EXERCISE DESCRIPTION. Please find the line that holds "Tap the thumbs-up outline Like icon" below and reproduce it, along with every line after it through the end, exactly and without pictures.

RECORDS SHOWN: Begin

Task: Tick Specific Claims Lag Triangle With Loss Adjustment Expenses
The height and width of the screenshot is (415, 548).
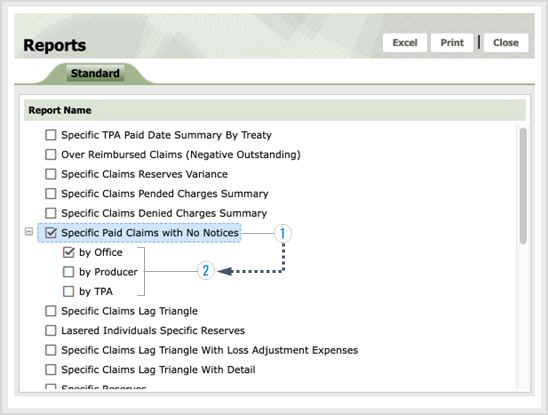Action: tap(51, 350)
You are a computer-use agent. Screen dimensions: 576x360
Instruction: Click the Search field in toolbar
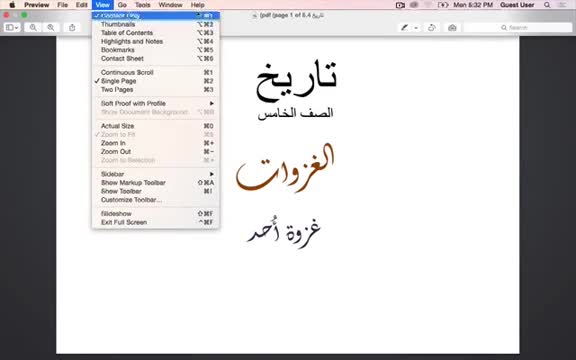click(518, 28)
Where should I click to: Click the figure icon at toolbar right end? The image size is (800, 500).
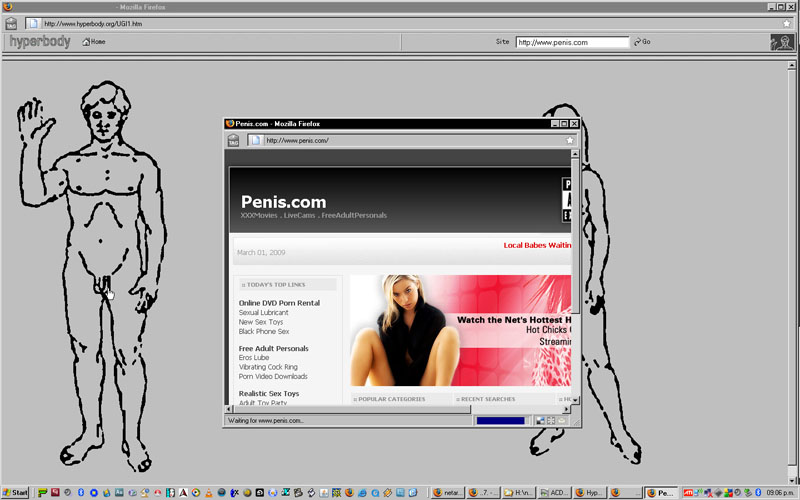click(782, 42)
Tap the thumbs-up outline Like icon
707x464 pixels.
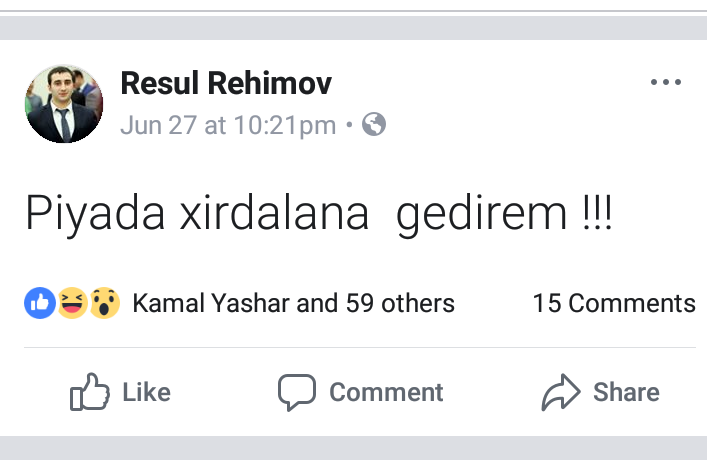[89, 393]
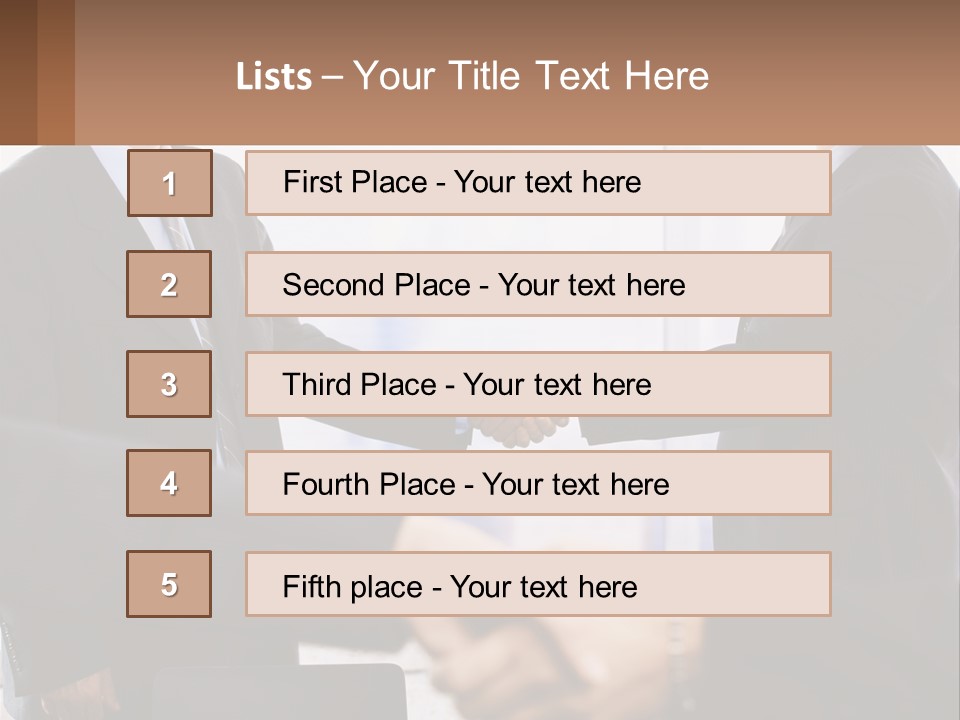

RECORDS SHOWN: End

ANSWER SPACE.
Tap the thumbs-up outline Like icon
707x464 pixels.
[89, 393]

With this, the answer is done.